Se esistono dei tipi umani che si possono ricondurre a una dotazione genetica originale, allora questo tipo si manifesterà innanzitutto nell’aspetto fisico, che è l’aspetto più evidente legato alla genetica. Kretschmer divide gli esseri umani in tre grandi tipologie in base all’aspetto fisico: persone longilinee, persone medie e persone tendenti all’obesità. Questi tipi fisici sono messi in relazione alla personalità: in base alla propria predisposizione genetica che si esprime nella fisicità, ciascuno è predisposto ad avere un determinato temperamento:
• Leptosomici: tipo longilineo. Tendenza psicologica alla schizotimia (umore introverso, propenso alla depressione, scarsa socievolezza: forma attenuata del temperamento schizofrenico).
• Atletici: tipo medio. Tendenza alla ixotimia (elementi di vischiosità).

• Picnici: tipo pingue. Tendenza alla ciclotimia (andamento ciclico dell’umore, forma attenuata del temperamento maniaco-depressivo) → pigrizia intrinseca.
Secondo i comportamentisti si può corroborare questa teoria tipologica con l’apprendimento sociale → una persona che nasce con una certa costituzione fisica troverà nell’ambient in cui vive una serie di attese corrispondenti al temperamento che la sua cultura a una certa fisicità. Per questo i suoi comportamenti corrispondenti a atali attese verranno rinforzati, mentre gli altri ignorati o contrastati.
Ogni individuo rientra strettamente in una casella → la classificazione è assolutamente sintetica, ma il limite è evidente: le sfumature sono molte e inoltre le persone nel corso della vita possono passare da una casella all’altra → strumento troppo rigido.
Teoria dei tratti
La teoria dei tipi evolve verso la teoria dei tratti. Questi sono delle dimensioni comuni a tutti gli individui a differenza dei tipi. Dimensioni strutturali, nomotetiche. A partire da diversi tratti una persona può collocarsi in una certa dimensione di più tratti. La prima dimensione è quella dell’intro o dell’estroversione. La seconda dimensione è la stabilità emotiva, ossia il modo in cui la persona si relaziona relativamente al tono emotivo delle sue relazioni con l’ambiente che si manifesta in un’alta o bassa sensibilità → Abbiamo un quadrato latino e l’individuo viene collocato per come si muove in queste coordinate. La teoria dei tipi è categoriale e dicotomica, mentre quella dei tratti implica delle dimensioni presenti in tutti in varie quantità.

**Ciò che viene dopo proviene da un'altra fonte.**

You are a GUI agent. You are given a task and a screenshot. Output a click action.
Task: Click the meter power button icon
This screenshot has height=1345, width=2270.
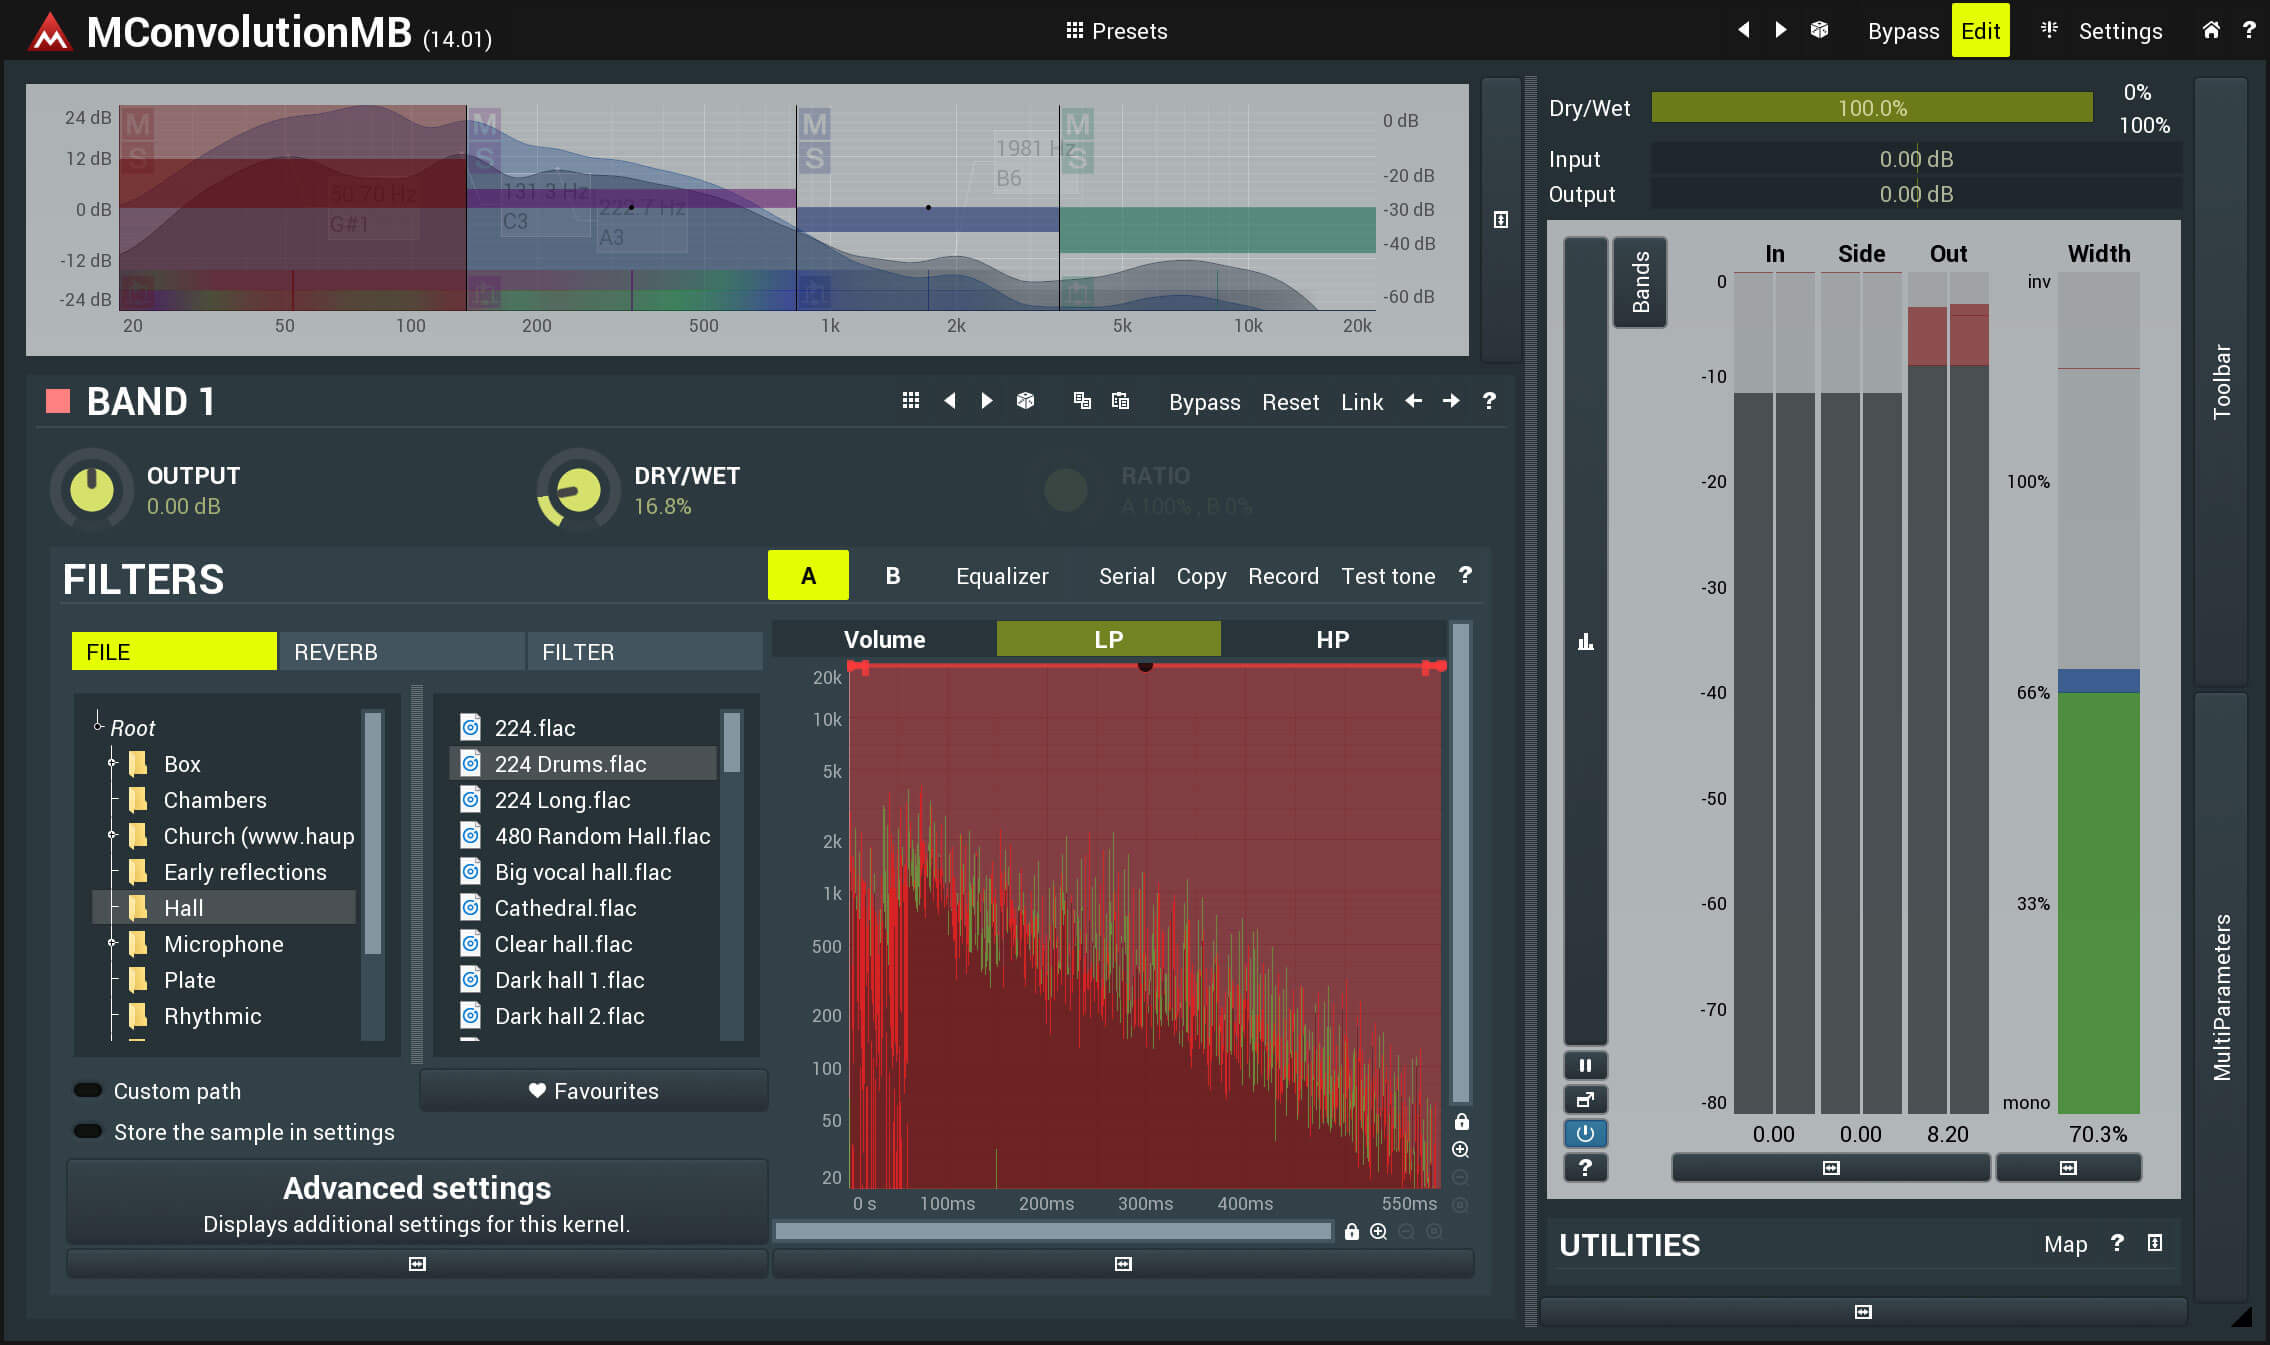1585,1133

Esponenti delle teorie dei tratti sono Allport, Eysenck. Allport definisce un ‘tratto’ di personalità come la “predisposizione ad agire nello stesso modo in un ampio numero di situazioni”: il tratto si può così generalizzare – in clinica, per es., si distingue un tratto d’ansia (disposizione permanente) da un’ansia di stato (accidentale, legata alla situazione). Solitamente, i tratti hanno la struttura di fattori, ovvero di disposizioni bipolari costituite da un continuum tra due estremi (es.: introversione-estroversione; dominanza-sottomissione; conservatorismo-radicalismo…). La personalità risulta dall’intersecazione dei diversi fattori, in punti diversi (es.: soggetto piuttosto introverso, con tendenza spiccata alla sottomissione e valori medi di conservatorismo…).
Siamo sempre in un approccio per cui il comportamento è spiegato in base alle differenze individuali.
L’analisi fattoriale e il metodo lessicografico
L’approccio lessicografico (inaugurato da Allport e Odbert) assume che la personalità dei singoli rivesta una particolare importanza nell’ambito delle relazioni sociali. Per questo, si presume che il linguaggio contenga, magari in modo implicito e irriflesso, una teoria classificatoria delle principali caratteristiche che rendono ragione delle diverse forme di personalità. Si parte dunque da un’analisi del lessico per individuare i tratti salienti della personalità. Si richiede quindi a un gruppo di ‘giudici’ di raggruppare le varie caratteristiche in gruppi omogenei, dove le caratteristiche sono contigue o simili. L’intuizione di Cattell fu di applicare lo strumento statistico dell’analisi fattoriale a questo insieme di variabili, per ricondurle a un gruppo di categorie padroneggiabili. Giunge così a 16 fattori di personalità, da cui è ricavato uno dei più famosi test di personalità, tutt’ora in uso. Dal modello a 16 fattori di Cattell si è poi evoluto il cosiddetto modello dei big five, che spiega la personalità a partire da cinque grandi dimensioni della personalità.